Senior Moment #25 By Edward J. Gallagher
A new life
“I’ve decided I’m not going to take note of today,” she said, mother of six, grandmother of 16, who shoo’d youngest Patrick to kindergarten and went to work for 50 years, mostly at 6 a.m. Said so in her jammies. Floppily slippered. Uncoiffed. But with an inviting smile.
She was responding to a simple question, which, since my culinary comfort reaches no further than toasting toast, I delivered with a mixture of humility and, since I had important things to do, urgency: “Breakfast?”
There never has been enough time in our days. You could call us, comically, a middle-class power couple, she more by dollar necessity, me more by choice. Both of us were always, always working. But here she was taking a day off.

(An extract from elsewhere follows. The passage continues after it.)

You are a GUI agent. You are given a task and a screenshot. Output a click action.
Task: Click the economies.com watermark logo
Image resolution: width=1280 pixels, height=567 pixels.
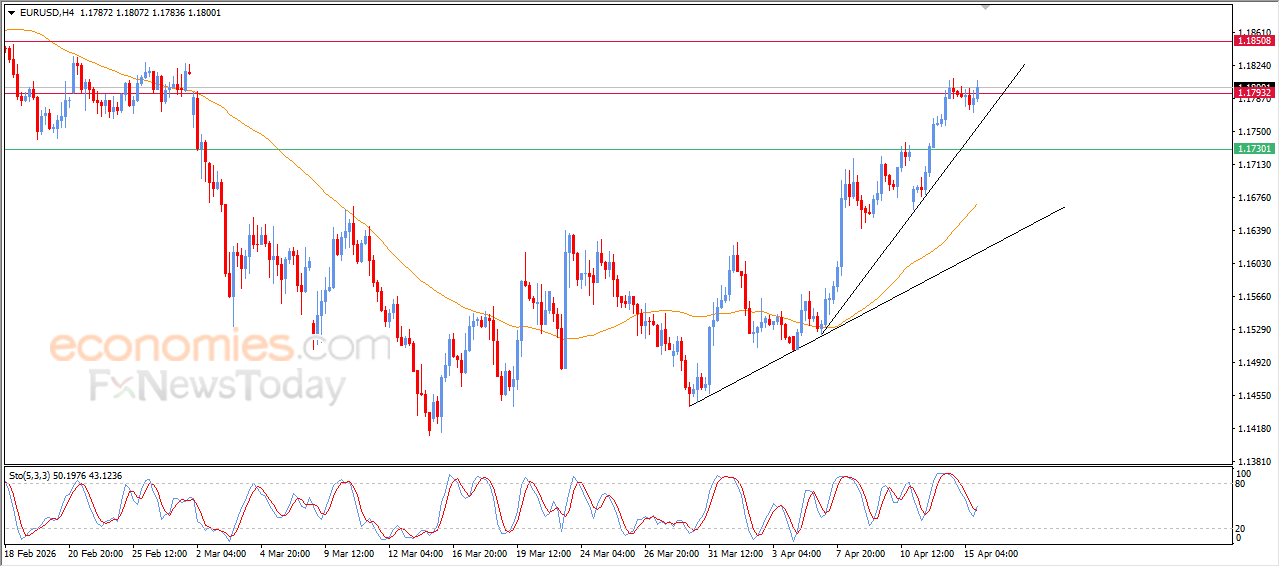[x=219, y=347]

Lifelong I emulated our American patron saint go-getter Benjamin Franklin, with a large desk calendar where I plotted chronologically a full schedule every day ranging anywhere from Little League, to PTA, to City Council meetings, and where I enjoyed tactile nightly ecstasy literally crossing off work done, jobs completed.

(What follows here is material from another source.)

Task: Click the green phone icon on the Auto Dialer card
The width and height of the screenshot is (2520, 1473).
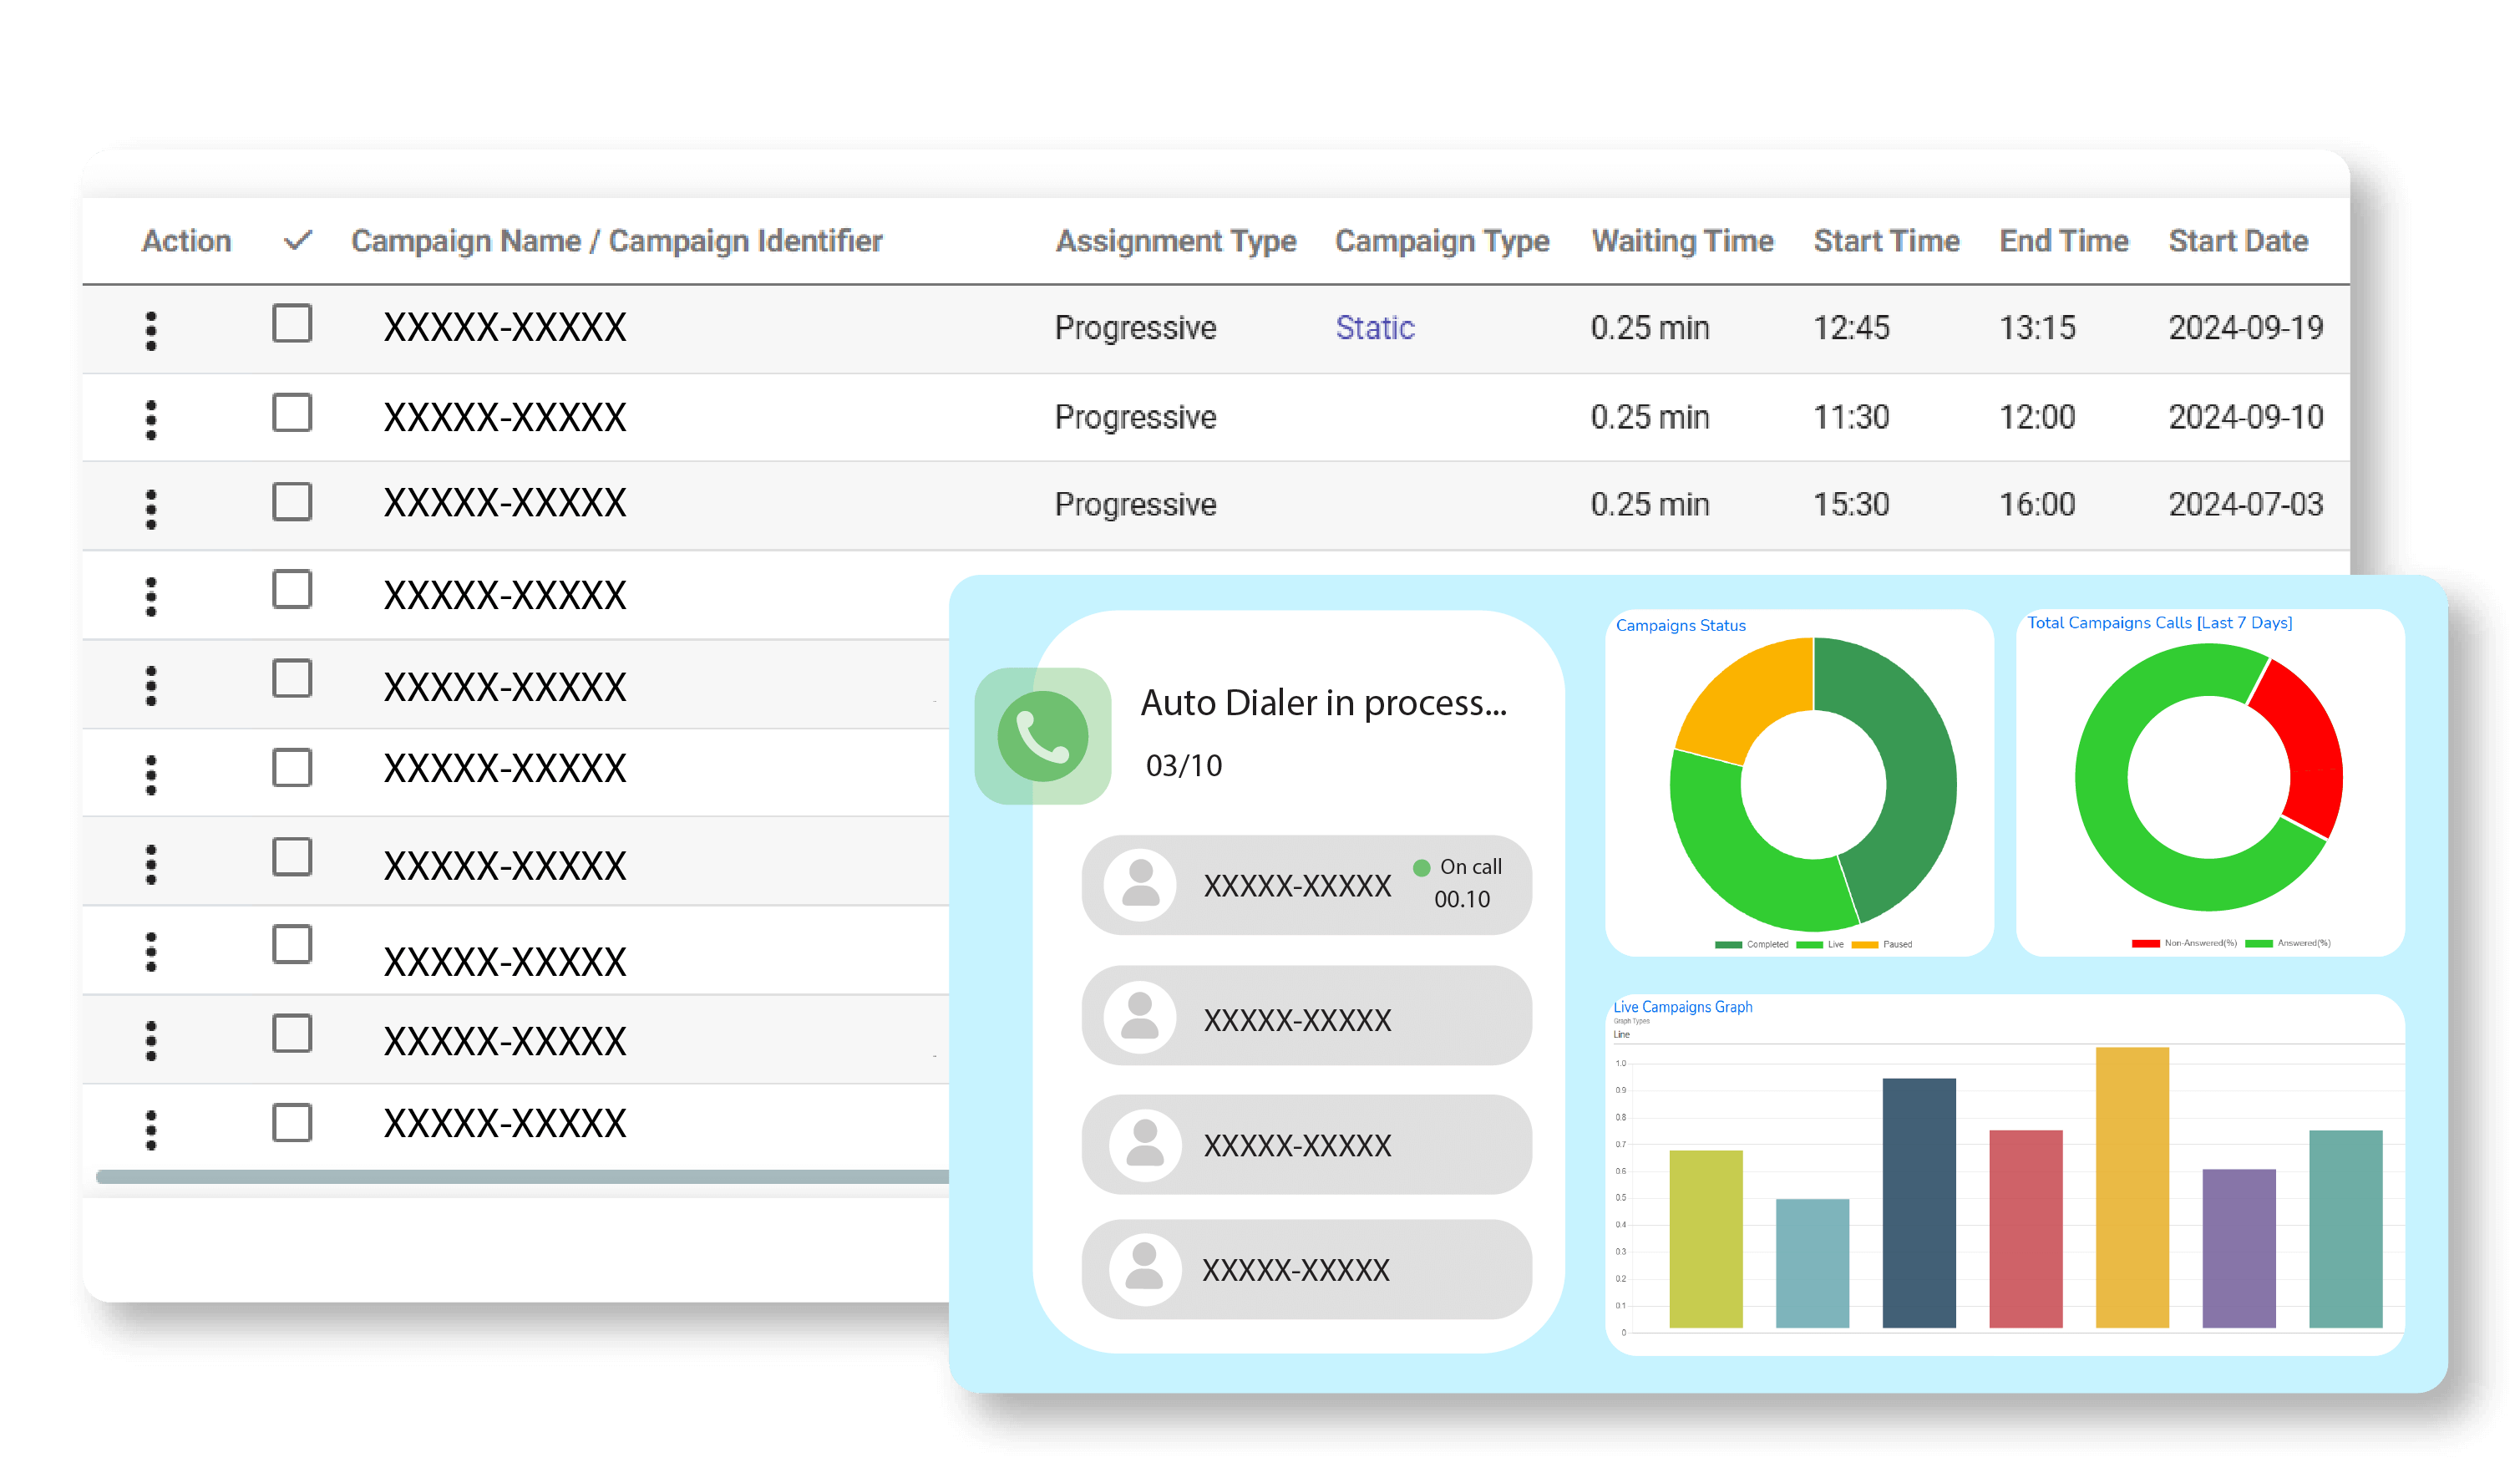Action: (x=1042, y=735)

This aspect of my life can best be summed up in an anecdote that lives forever naked in family lore. Futilely trying to rouse my slumbered teen sons 8 a.m. of a Saturday morning, I cursed them to a future adulthood forever lacking peace and complacency, thundering “This day is shot” deep into their subconscious.
Such has been our long lives. I am 85, as you well know, she close by. Whirlwind. Merry-go-Round. Treadmill. Yet this day she was on Sabbatical, a self-confident, self-satisfied princess of poise and peace, saying, no, that will not be my life today.
Watershed moment. Made me ponder. I’ve had plenty of “doing.” But how about just “being”? But, especially, have I spent enough time “loving”? I wonder what the kids would say. But seems to me that now she opened a door to a new life. And, perhaps, one together. And, perhaps, before it is too late.